*Required action*: For the entries below, how many lines contain the word "agent"? Reply with the number and nothing else.

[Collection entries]
--------------------
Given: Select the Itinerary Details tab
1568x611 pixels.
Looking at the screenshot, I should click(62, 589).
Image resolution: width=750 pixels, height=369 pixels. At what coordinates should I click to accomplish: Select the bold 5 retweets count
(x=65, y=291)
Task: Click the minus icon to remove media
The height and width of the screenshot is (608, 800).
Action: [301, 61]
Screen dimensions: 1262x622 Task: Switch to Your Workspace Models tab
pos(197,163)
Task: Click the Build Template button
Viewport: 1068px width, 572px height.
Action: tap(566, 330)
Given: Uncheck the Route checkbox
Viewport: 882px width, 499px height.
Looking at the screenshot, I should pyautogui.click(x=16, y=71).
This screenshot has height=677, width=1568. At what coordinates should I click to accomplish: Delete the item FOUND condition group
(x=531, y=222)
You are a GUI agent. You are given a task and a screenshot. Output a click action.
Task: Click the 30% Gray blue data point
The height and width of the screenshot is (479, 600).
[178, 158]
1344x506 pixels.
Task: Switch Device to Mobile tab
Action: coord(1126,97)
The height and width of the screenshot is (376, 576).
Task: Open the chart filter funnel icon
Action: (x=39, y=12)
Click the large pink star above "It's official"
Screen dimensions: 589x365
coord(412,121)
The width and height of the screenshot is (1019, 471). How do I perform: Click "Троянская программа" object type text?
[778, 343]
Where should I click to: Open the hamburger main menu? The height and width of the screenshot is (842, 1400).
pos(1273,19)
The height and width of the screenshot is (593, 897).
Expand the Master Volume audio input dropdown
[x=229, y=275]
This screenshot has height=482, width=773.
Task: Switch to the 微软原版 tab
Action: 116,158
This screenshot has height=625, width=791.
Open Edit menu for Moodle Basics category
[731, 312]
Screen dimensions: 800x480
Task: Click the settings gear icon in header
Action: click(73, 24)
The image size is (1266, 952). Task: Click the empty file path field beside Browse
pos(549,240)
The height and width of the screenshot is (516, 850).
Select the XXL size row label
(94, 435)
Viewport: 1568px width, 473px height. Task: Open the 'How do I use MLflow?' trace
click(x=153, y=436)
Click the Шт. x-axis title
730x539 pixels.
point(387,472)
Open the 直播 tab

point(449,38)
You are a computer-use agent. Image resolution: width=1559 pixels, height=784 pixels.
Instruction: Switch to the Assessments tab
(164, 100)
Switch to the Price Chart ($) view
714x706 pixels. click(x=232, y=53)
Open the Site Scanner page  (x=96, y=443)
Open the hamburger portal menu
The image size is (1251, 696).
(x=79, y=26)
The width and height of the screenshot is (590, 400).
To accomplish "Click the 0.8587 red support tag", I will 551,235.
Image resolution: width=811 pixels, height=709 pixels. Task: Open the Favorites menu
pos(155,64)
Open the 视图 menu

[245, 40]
--------------------
*Exercise output*: 2